Nepotisme berasal dari bahasa latin, “nepos”, yang artinya “keponakan” atau “cucu” dalam hal ini nepos bisa diartikan sebagai kerabat, saudara, maupun teman yang memiliki kedekatan yang sangat dekat.
Dalam Kamus Besar Bahasa Indonesia, (2001, P 780), Nepotisme bisa diartikan perilaku yg memperlihatkan ke sukaan yang berlebihan kepada kerabat dekat, kecenderungan untuk mengutamakan (menguntungkan) sanak saudara sendiri, terutama dalam jabatan, pangkat di lingkungan pemerintah, tindakan memilih kerabat atau sanak saudara sendiri untuk memegang pemerintahan.
Prof Dr. Amien Rais juga memberikan argumennya yang mengatakan bahwa “Nepotisme merupakan bagian dari korupsi dimana salah satu bagiannya adalah korupsi dalam tiga Jenis: Pertama, ekstrortif korupsi, yaitu merujuk pada situasi di mana seseoarang terpaksa menyogok agar dapat memperoleh sesuatu atau mendapatkan proteksi/perlindungan atas hak-hak dan kebutuhannya. Kedua, korupsi manipulatif, yaitu merujuk pada usaha kotor yang dilakukan seseorang untuk mempengaruhi kebijakan atau keputusan pemerintah dalam rangka memperoleh keuntungan setinggi-tingginya. Ketiga, korupsi nepotistik, yaitu merujuk pada perlakuan istimewa yang diberikan pada anak-anak, kemenakan, saudara dari pejabat. Diharapkan perlakuan istimewa tersebut dapat membagi rejeki antar mereka saja.”
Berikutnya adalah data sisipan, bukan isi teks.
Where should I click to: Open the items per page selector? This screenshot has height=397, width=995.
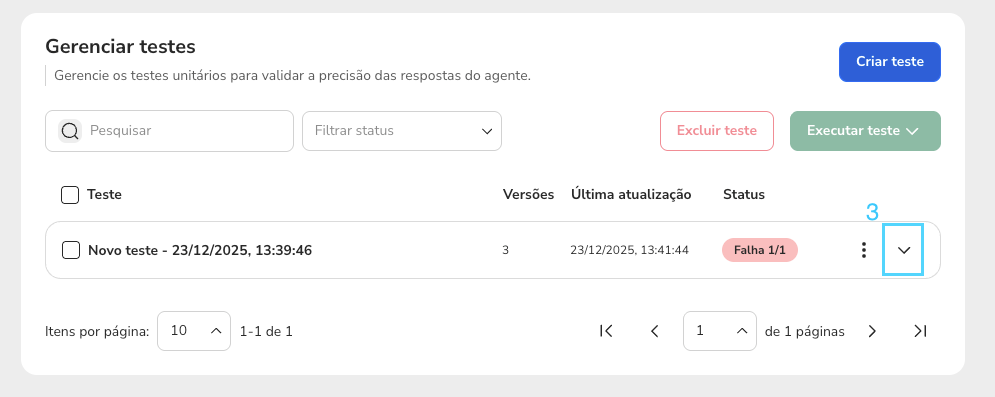194,330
Menurut Prof. Dr. Kamaruddin Hidayat, “Nepotisme adalah menejemen kepegawaian yang menggambarkan sistem pengangkatan, penempatan, penunjukan dan kenaikan pangkat atas dasar pertalian darah, keluarga atau kawan.”
Jadi, dari beberapa pengertian diatas dapat disimpulkan bahwa nepotisme merupakan suatu sistem pengangkatan, penempatan, ataupun penunjukan seseorang terhadap sebuah pangkat/jabatan dengan dasar rasa kekeluargaan dan kedekatan pribadi tanpa mementingkan kualifikasi ataupun kemampuan orang tersebut dalam bidang yang akan diberikannya.
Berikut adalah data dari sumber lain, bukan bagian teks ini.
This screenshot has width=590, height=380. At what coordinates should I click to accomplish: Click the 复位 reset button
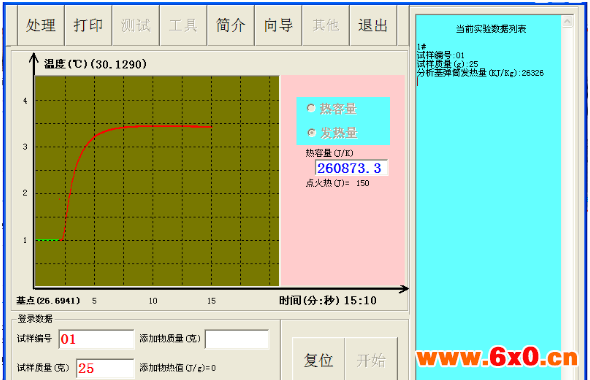click(318, 360)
Kualifikasi bagi pendidik sudah jelas diatur dalam UU RI Nomor 14 Tahun 2005 tentang Guru dan Dosen Bab V, bagian satu kualifikasi, kompetensi, sertifikasi, dan jabatan akademik. Dalam UU tersebut tertulis bahwa kualifikasi untuk guru dibahas pada pasal 8, yang berbunyi:
“Guru wajib memiliki kualifikasi akademik, kompetensi, sertifikasi pendidikan, sehat jasmai dan rohani, serta memiliki kemampuan untuk mewujudkan tujuan pendidikan nasional.”
Sedangkan, untuk kualifikasi dosen dibahas pada pasal 45, yang berbunyi:
“Dosen wajib memiliki kualifikasi akademik, kompetensi, sertifikat pendidik, sehat jasmani dan rohani, dan memenuhi kualifikasi lain yang dipersyaratkan satuan pendidikan tinggi tempat bertugas, serta memiliki kemampuan untuk mewujudkan tujuan pendidikan nasional”. Lulusan program magister untuk program diploma atau program sarjana.”
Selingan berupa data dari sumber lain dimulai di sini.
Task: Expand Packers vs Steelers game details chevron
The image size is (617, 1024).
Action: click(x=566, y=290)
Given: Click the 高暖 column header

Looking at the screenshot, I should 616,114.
Seorang pendidik dapat dikatakan profesional jika telah memiliki 4 kompetensi, yaitu:
1. Kompetensi Pedagogik
Kompetensi ini menekankan bahwa tenaga kependidikan harus memiliki pemahaman terhadap peserta didiknya, serta guru harus terampil dalam melakukan proses perancangan, pelaksanaan, evaluasi serta pengembangan dalam pembelajaran sehingga potensi peserta didik dapat berkembang dengan baik.
2. Kompetensi Kepribadian
Kompetensi ini menekankan terhadap sikap dan kepribadian yang mantap, stabil, dewasa, arif, berwibawa, berakhlak mulia, serta dapat menjadi teladan bagi peserta didik.
3. Kompetensi Sosial
Kompetensi ini menekankan terhadap kemampuan tenaga kependidikan dlam berkomunikasi dan bergaul dengan peserta didil, sesama pendidik, orang tua peserta didik dan masyarakat sekitar.
4. Kompetensi Profesional
Kompetensi ini menekankan bahwa pendidik harus menguasai materi-materi pendidikan, seperti kurikulum, substansi ilmu yang menaunginya, dsb.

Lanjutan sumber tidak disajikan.